I’m the product of a drunken hook up.
I swallowed again.
“Anyway,” he went on. “As time went by, I kept asking him when the right time to tell you would be. He kept putting me off. There was always something big going on with your life—a tournament, a scout, and then this…um…Reel Messys, or something?”
I laughed.
“Real Messini.”
“Yeah—that was it.” He nodded vigorously. “There was always something important, and he didn’t want you to have your life turned upside down right before something big was about to happen. He told me how playing pro was your dream, and he said if you eventually made that team, it would be huge. If something about your parentage came out then, it would be a scandal or whate
ver.”
He sighed.
“I didn’t want to agree, but he…he convinced me it was the right thing to do. I agreed that if you went pro, I’d back off—stop trying to see you. I trusted his judgment. I mean, he knew you and lived with you. He was your father, really. I knew that. I know that. I’d never try to replace him, Thomas—I swear.”
He looked up at me then so intently, I didn’t know if I should laugh or cry. My real father….real father…real father. What the fuck did that mean? The guy who hit me?
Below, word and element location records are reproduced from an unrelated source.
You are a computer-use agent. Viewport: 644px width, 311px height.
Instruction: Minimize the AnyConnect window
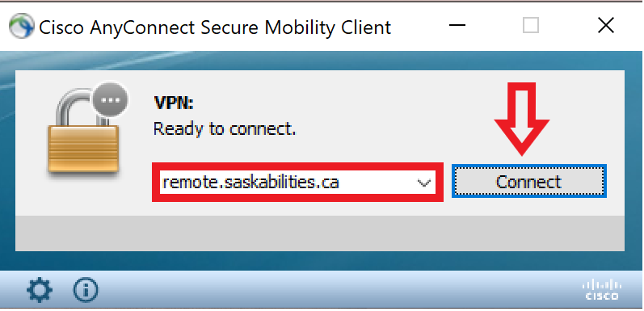click(x=457, y=26)
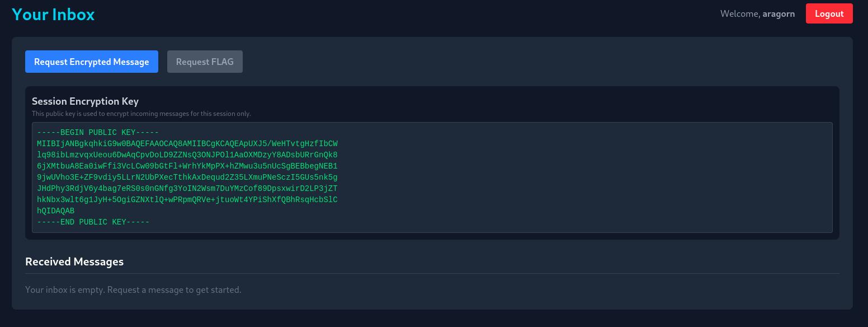Click key line starting with lq98ibLmzvqx
The width and height of the screenshot is (868, 327).
point(187,155)
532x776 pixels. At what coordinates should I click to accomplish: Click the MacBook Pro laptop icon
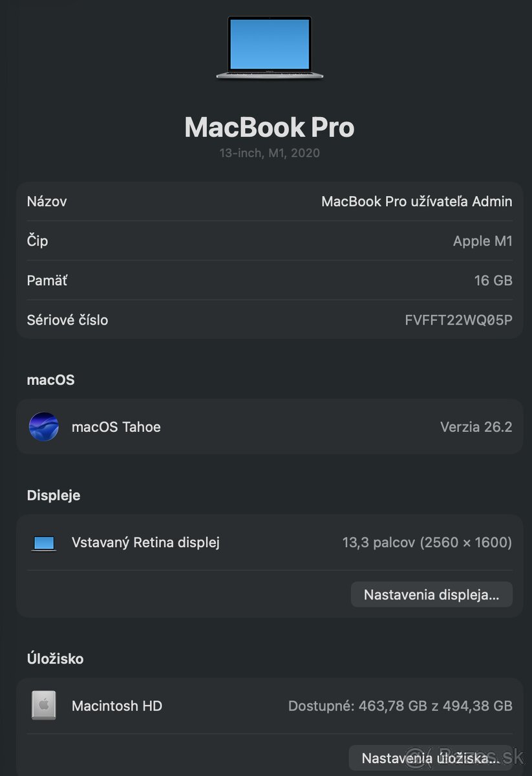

The one who told me everything was my fault and wouldn’t even let me touch the piano because it had been hers? The man who smacked me every time I dared mention her name? For a long moment, we just looked at each other. Maybe he couldn’t take any more of the silence, because he eventually spoke.
“Lou was your real dad. I know that. I would never try to take his place.”
My mouth opened without any consultation with the cognizant parts of my head.
“He abused me,” I said quietly.
I kept my eyes on his as I watched his eyes go from hopeful insistence, to mild confusion, to slow comprehension, to absolute, cold fury.
“He what?”
The knuckles of his hand turned white as they put pressure against his water glass. A moment later, the glass broke.
In Julius Caesar, Shakespeare told us: “The evil that men do lives after them.” Somehow, I thought it was going to be a long time before some of the scars Lou Malone left were healed.
Now how was…um…Dad…going to take it?
CHAPTER 33
CLEAN SHEET
I just sat there while a busboy cleaned up the broken glass, and the server tried to wipe all the water up from the table. I wasn’t sure what to think, and I was on edge. My toes kept twitching on my right foot, which they did sometimes. It was something reflexive, Danielle had told me. Though she said it was a good sign, it drove me nuts when it happened. I couldn’t make it stop.
My…father…Dad…Thomas…I didn’t know how I should address him or think of him. In my mind, I had just started calling him Gardner. That seemed to work as well as anything else. Gardner was just sitting there, too, with his hands balled into fists and his sandwich almost untouched. He didn’t say anything until the server left.